Questo atteggiamento, non solo lede la libertà di scelta dei consumatori che non possono utilizzare per la loro connessione Internet il terminale che soddisfa meglio le loro esigenze di qualità e funzionalità, ma è anche foriero di una serie di altre pesanti conseguenze:

·        mina la concorrenza sul mercato;
·        non incentiva la spinta innovativa dei produttori di modem (che non sono interessati a sviluppare prodotti più performanti);
·        rende difficoltoso il cambio di gestore di rete;
·        crea problemi che riguardano la sicurezza e la protezione dei dati;
·        è contrario al principio di neutralità di rete, intesa come principio di accesso aperto e non discriminatorio.

Nella legge italiana è presente il diritto di connessione (indiretto) per le apparecchiature terminali di telecomunicazione: l'Art. 7(3) del Decreto Legislativo 9 maggio 2001, n. 269 asserisce che gli operatori di reti pubbliche di telecomunicazione non devono rifiutare di collegare apparecchiature terminali, qualora siano conformi ai requisiti fondamentali

Dal 30 aprile 2016, in virtù dell'entrata in vigore di regolamenti dell'Unione Europea negli Stati membri, anche gli utenti finali italiani hanno il diritto esplicito di "utilizzare apparecchiature terminali di loro scelta" (cfr. articolo 3(1) dell'Ordinanza (UE) 2015/2120).

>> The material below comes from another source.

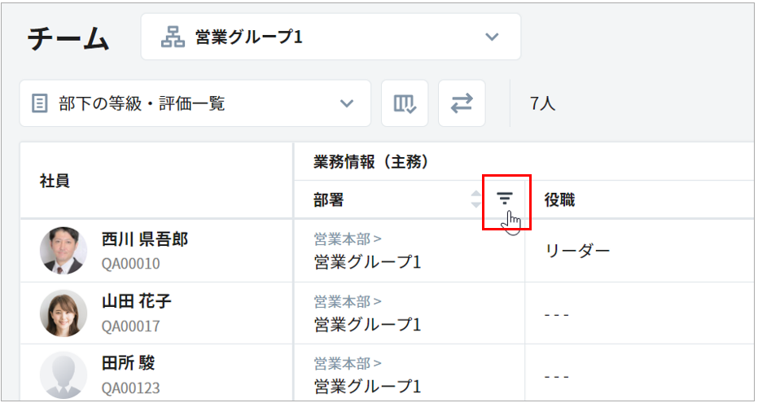This screenshot has height=403, width=758.
Task: Select the 社員 column header
Action: 55,181
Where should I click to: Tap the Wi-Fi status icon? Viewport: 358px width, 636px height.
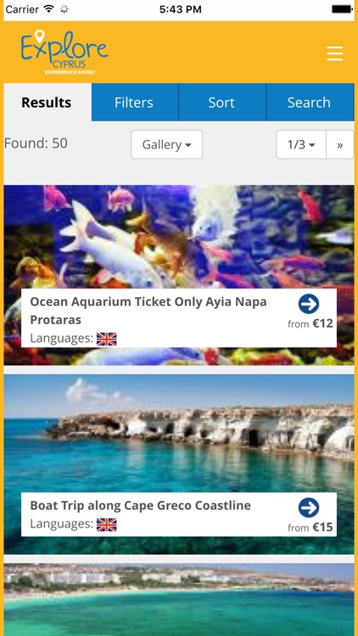pos(49,9)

Tuttavia vi sono diverse ambiguità nel quadro normativo, che permettono ai gestori di ridefinire, in base alle proprie esigenze, il concetto di punto terminale di rete, che rappresenta il confine tra rete di telecomunicazione pubblica e rete domestica privata: infatti, l'assenza di definizione per il punto terminale di rete come "presa a muro" è la carenza normativa che può dare adito a evidenti forzature logiche.

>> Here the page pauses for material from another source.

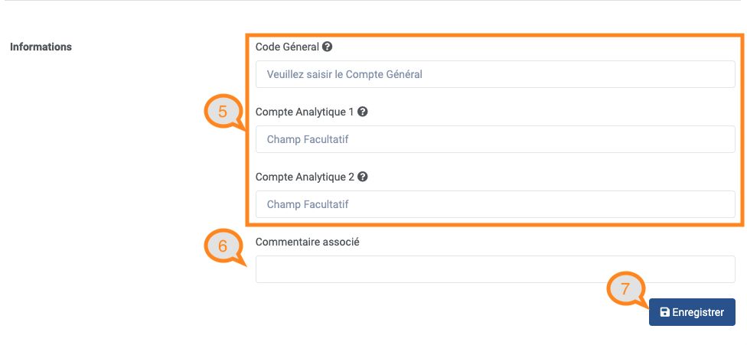Focus the Code Général input field

click(x=495, y=74)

"Anche dopo l'appello alla AGCOM reso noto nei giorni scorsi insieme ai colleghi della Associazione Europea VTKE, siamo fiduciosi nella sensibilità e nell'attenzione di AGCOM affinché definisca un quadro regolatorio chiaro, che assicuri il diritto di connessione" commenta Davide Rossi, Direttore Generale e Consigliere della AIRES-Confcommercio.

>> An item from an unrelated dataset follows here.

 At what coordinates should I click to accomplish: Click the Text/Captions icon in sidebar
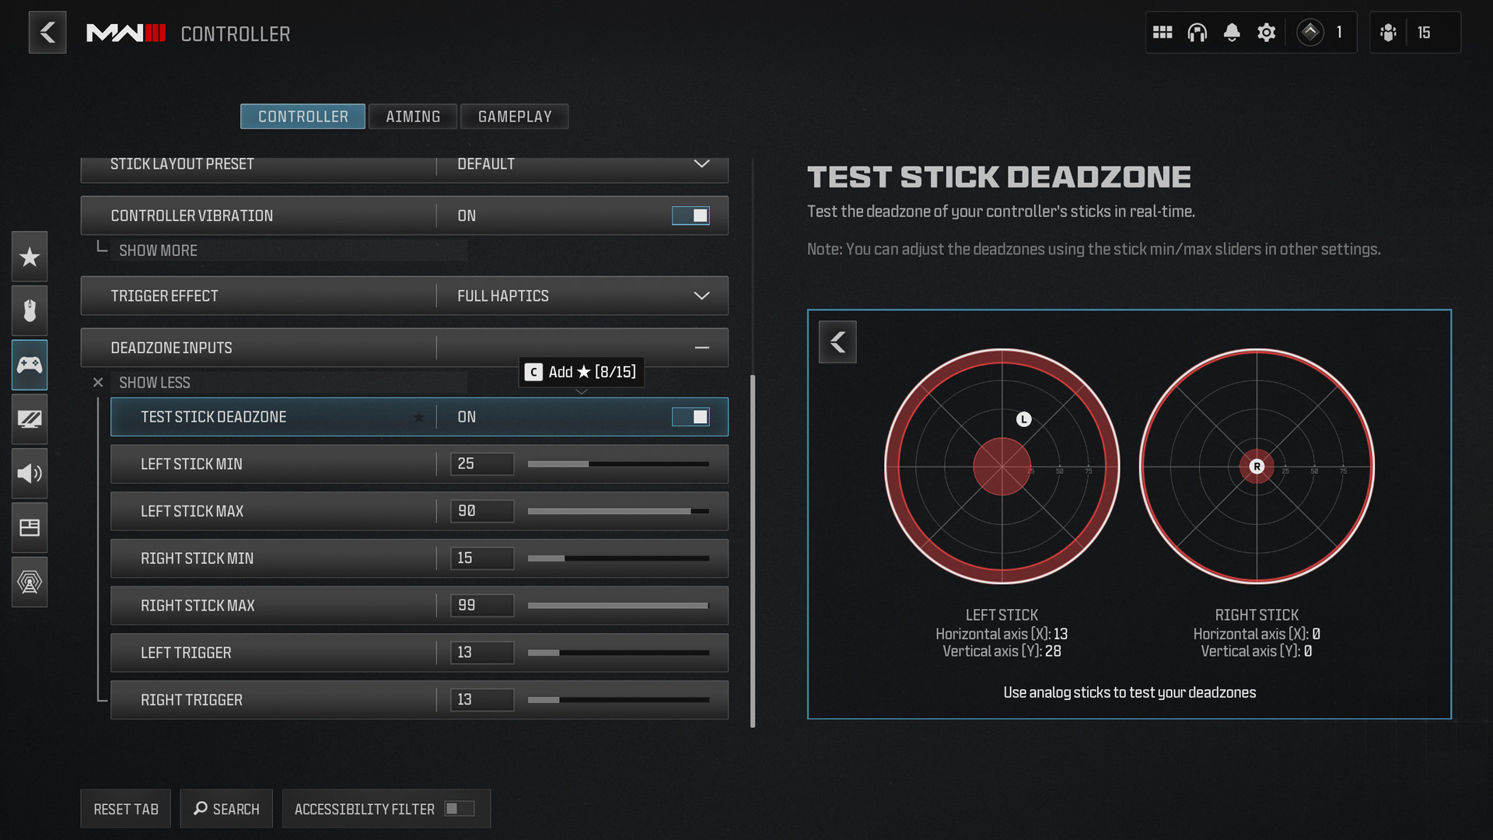28,527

"Gli operatori non devono più imporre l'acquisto obbligatorio di un'apparecchiatura terminale se i prodotti venduti da altri operatori sono sviluppati secondo standard tecnici ampiamente utilizzati e largamente condivisi dai produttori. Ci sembra urgente la definizione di un quadro normativo che garantisca all'utente la piena libertà di scelta tra le diverse soluzioni presenti sul mercato, in relazione alle proprie specifiche esigenze.
Auspichiamo, infine, che i grandi media nazionali, nonostante il ruolo di importanti investitori pubblicitari ricoperto dagli operatori di telecomunicazione, si interessino all'argomento portando all'attenzione pubblica un tema così delicato e che interessa milioni di Italiani".